Un aiuto prezioso è venuto dallo stato di avanzamento della robotica intelligente in Cina. L’azienda CloudMinds nasce nel 2015 con l’obiettivo di realizzare squadre di robot intelligenti, il cui “cervello” risiede su cloud, e appena un anno dopo entra nelle prime 25 più competitive startup cinesi di IA. Nella città di Wuhan un’intera vasta area è stata attrezzata per la gestione dei malati da Covid-19 in maniera totalmente robotizzata. Sei diverse tipologie di robot della CloudMinds provvedono alla distribuzione individuale degli alimenti e dei farmaci, al monitoraggio dei dati vitali dei pazienti, e alla pulizia, con la supervisione di personale umano che rimane al sicuro fuori dall’area. Si tratta di un reparto di cura intermedio, per pazienti abbastanza gravi da non poter essere gestiti a casa, ma nemmeno talmente gravi da necessitare la terapia intensiva, che rimane a gestione umana. È la fascia di malati da Covid-19 che numericamente affolla maggiormente gli ospedali, anche in Italia, e se pur non risente della criticità per carenza di strumentazione medica come in terapia intensiva, è quella che coinvolge il maggior numero di operatori sanitari. Promotore di questo progetto era stato Liu Zhiming, direttore dell’ospedale Wuhan Wuchang, divenuto da subito il principale riferimento di cura dell’epidemia, e gestore dell’area robotizzata. Tragicamente lo stesso Zhiming non era stato risparmiato dal virus, ed è deceduto prima di poter vedere pienamente attuata la sua idea.
L’impiego di robot negli ospedali non è affatto una novità, una delle aziende specializzate nel settore, la Aethon di Pittsburgh, da diversi anni commercializza Tug, una sorta di infermiere automatizzato. Ma le motivazioni di questa ricerca sono state finora puramente economiche, stimolate dagli intenti, comuni in buona parte del mondo, di contenimento della spesa sanitaria. Per questi motivi la robotica ospedaliera si presta alla critica che spesso viene rivolta all’IA, di prospettare un futuro in cui non ci sia più posto per lavoratori umani in diverse occupazioni. In questo caso quelle infermieristiche.

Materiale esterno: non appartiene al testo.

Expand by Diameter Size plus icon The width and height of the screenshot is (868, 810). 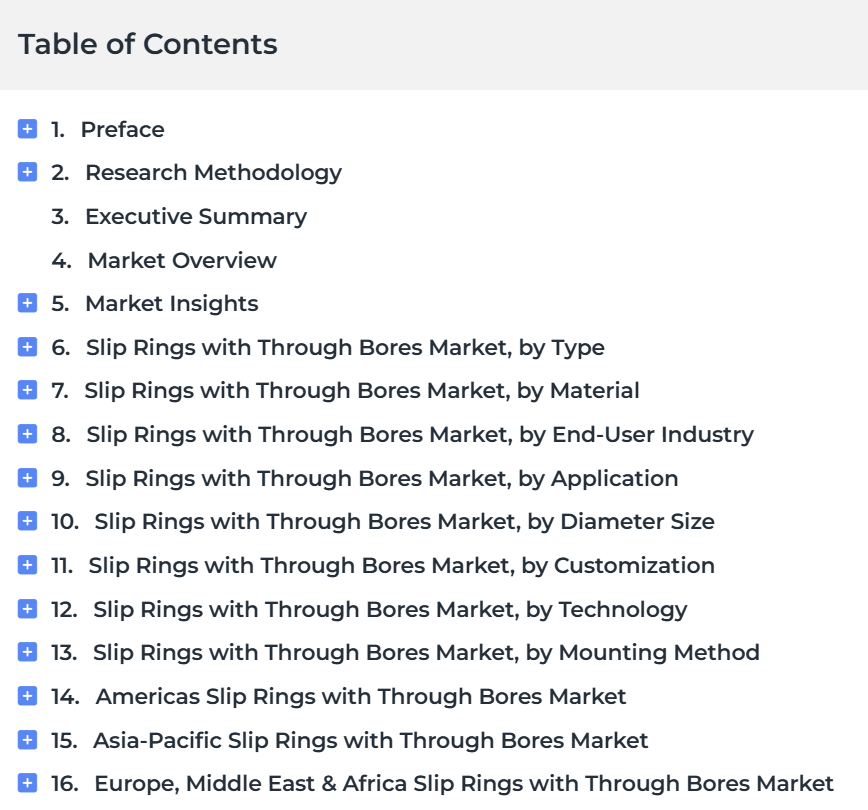pos(27,522)
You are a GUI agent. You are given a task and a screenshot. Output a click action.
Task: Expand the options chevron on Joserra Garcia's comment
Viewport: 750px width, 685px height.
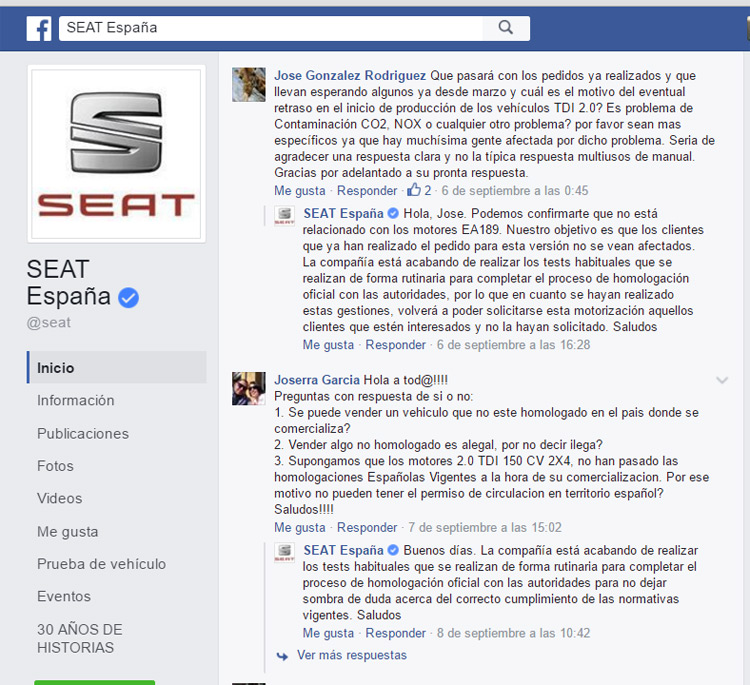pos(722,380)

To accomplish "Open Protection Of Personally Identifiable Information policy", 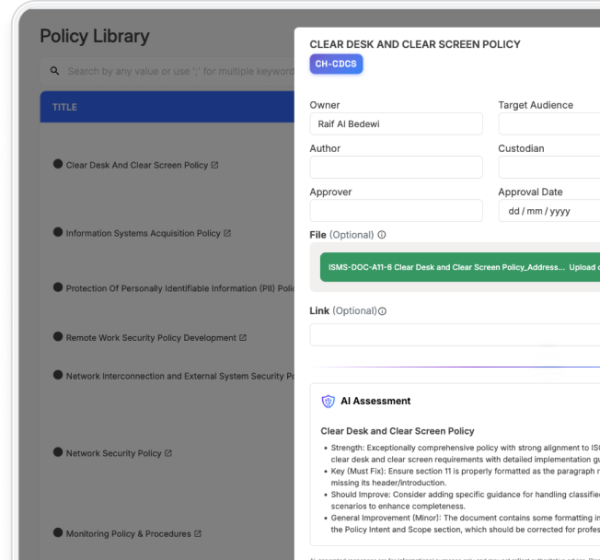I will point(177,289).
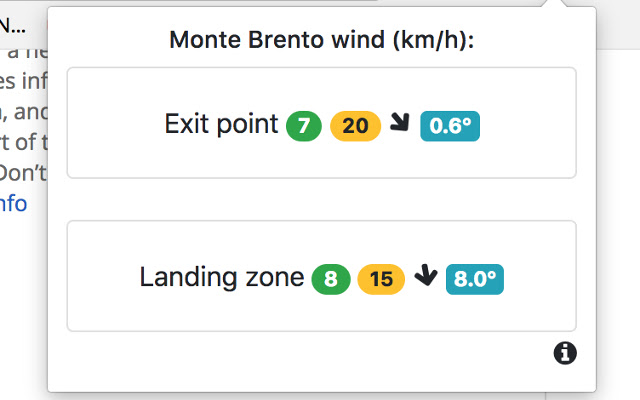This screenshot has height=400, width=640.
Task: Open the partially hidden blue "nfo" link
Action: coord(14,203)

Ma l’irrompere del Covid-19 getta una luce del tutto diversa su questo ambito dell’IA, nobilitando l’impegno dei robot proprio come salvaguardia della salute degli operatori sanitari.
Conclusioni
L’intelligenza artificiale, pur senza fornire certo nessuna bacchetta magica, contempla una gamma di metodologie, che ruotano soprattutto intorno al deep learning, in grado di offrire valido ausilio nel contrasto alla diffusione del Covid-19.
Ausilio che, c’è da prevedere, diventi progressivamente più ampio ed organizzato, come successo per altre emergenze. Si pensi ai cambiamenti climatici, che hanno trovano nell’ampia comunità scientifica del deep learning una adeguata sensibilità, che ha condotto a promuovere un’articolata ricerca verso quel fronte.